Problem to work on – For the data below, restate word for word only the lines from the line containing "В Киеве женщина" through the line containing "Food & Nutrition (595, 69)", both ends included.

--- START ---

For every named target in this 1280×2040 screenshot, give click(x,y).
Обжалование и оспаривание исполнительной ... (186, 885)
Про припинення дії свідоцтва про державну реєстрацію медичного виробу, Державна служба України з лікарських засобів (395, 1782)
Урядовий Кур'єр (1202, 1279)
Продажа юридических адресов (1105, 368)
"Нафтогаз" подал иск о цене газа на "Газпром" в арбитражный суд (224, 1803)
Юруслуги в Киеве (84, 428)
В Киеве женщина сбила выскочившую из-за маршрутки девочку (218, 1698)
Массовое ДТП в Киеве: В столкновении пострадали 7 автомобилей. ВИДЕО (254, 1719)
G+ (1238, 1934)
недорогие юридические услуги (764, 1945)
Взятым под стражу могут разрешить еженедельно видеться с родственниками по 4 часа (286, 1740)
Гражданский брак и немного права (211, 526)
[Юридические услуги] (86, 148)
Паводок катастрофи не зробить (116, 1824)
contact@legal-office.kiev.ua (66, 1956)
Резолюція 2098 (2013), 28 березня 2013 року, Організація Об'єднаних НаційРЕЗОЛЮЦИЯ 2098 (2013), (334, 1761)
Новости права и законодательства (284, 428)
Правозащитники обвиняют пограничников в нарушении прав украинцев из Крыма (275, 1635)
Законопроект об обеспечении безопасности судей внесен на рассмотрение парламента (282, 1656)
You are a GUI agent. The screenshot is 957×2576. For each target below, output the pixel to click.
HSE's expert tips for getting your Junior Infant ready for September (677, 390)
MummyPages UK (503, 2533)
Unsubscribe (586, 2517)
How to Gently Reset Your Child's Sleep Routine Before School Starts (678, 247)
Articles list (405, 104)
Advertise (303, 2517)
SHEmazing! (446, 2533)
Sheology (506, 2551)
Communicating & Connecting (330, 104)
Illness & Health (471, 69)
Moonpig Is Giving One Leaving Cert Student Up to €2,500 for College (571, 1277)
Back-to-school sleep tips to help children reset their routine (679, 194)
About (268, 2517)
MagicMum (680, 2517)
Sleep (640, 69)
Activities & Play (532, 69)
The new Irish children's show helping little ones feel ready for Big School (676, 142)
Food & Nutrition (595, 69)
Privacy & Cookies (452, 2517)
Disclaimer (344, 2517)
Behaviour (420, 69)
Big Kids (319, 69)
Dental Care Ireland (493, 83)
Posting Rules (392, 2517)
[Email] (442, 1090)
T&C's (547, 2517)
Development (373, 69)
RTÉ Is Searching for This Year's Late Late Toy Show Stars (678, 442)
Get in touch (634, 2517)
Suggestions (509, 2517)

--- END ---

Output for this task –
В Киеве женщина сбила выскочившую из-за маршрутки девочку (218, 1698)
Массовое ДТП в Киеве: В столкновении пострадали 7 автомобилей. ВИДЕО (254, 1719)
G+ (1238, 1934)
недорогие юридические услуги (764, 1945)
Взятым под стражу могут разрешить еженедельно видеться с родственниками по 4 часа (286, 1740)
Гражданский брак и немного права (211, 526)
[Юридические услуги] (86, 148)
Паводок катастрофи не зробить (116, 1824)
contact@legal-office.kiev.ua (66, 1956)
Резолюція 2098 (2013), 28 березня 2013 року, Організація Об'єднаних НаційРЕЗОЛЮЦИЯ 2098 (2013), (334, 1761)
Новости права и законодательства (284, 428)
Правозащитники обвиняют пограничников в нарушении прав украинцев из Крыма (275, 1635)
Законопроект об обеспечении безопасности судей внесен на рассмотрение парламента (282, 1656)
You are a GUI agent. The screenshot is 957×2576. For each target below, output the pixel to click.
HSE's expert tips for getting your Junior Infant ready for September (677, 390)
MummyPages UK (503, 2533)
Unsubscribe (586, 2517)
How to Gently Reset Your Child's Sleep Routine Before School Starts (678, 247)
Articles list (405, 104)
Advertise (303, 2517)
SHEmazing! (446, 2533)
Sheology (506, 2551)
Communicating & Connecting (330, 104)
Illness & Health (471, 69)
Moonpig Is Giving One Leaving Cert Student Up to €2,500 for College (571, 1277)
Back-to-school sleep tips to help children reset their routine (679, 194)
About (268, 2517)
MagicMum (680, 2517)
Sleep (640, 69)
Activities & Play (532, 69)
The new Irish children's show helping little ones feel ready for Big School (676, 142)
Food & Nutrition (595, 69)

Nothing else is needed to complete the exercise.